Cooper ci mise un po' di tempo a rispondere, forse per punirla dell'interruzione. Alla fine scosse la testa. «Lo considero improbabile. Se fosse stata in movimento al momento in cui il colpo veniva inferto, ci sarebbero graffi periferici e non ci sono. Al contrario, l'altro colpo…» Voltò la testa di Katy dall'altro lato e con un dito uncinò i capelli per tenerli indietro: sulla tempia sinistra, una parte di pelle era stata rasata per mettere in evidenza una lacerazione ampia e frastagliata, con schegge d'osso che fuoriuscivano. Qualcuno, Sam o Cassie, deglutì.

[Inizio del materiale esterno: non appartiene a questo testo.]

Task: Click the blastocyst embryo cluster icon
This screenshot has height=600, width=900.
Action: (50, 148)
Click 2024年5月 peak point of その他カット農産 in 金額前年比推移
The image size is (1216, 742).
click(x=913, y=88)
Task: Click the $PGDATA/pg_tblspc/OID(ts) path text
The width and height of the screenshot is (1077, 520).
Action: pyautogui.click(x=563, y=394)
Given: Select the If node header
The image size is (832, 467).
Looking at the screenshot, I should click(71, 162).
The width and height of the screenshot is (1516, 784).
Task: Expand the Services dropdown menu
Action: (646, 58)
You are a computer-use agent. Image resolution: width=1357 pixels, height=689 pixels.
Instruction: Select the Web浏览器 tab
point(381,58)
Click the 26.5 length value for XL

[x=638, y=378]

«Come potete osservare» continuò Cooper, «l'altro colpo è stato molto più potente. È arrivato proprio dietro e sopra l'orecchio sinistro, determinando una frattura depressa del cranio e un ragguardevole ematoma subdurale. Qui e qui» fece guizzare le dita, «potete osservare i graffi periferici ai quali facevo riferimento prima, sul bordo prossimale del punto di impatto primario. Mentre il colpo veniva inferto, lei deve avere spostato la testa, così che l'arma ha strisciato lungo il cranio prima dell'impatto finale. Sono stato sufficientemente chiaro?»
Annuimmo tutti. Diedi un'occhiata di sottecchi a Sam e mi rincuorò vedere che anche lui non sembrava passarsela troppo bene.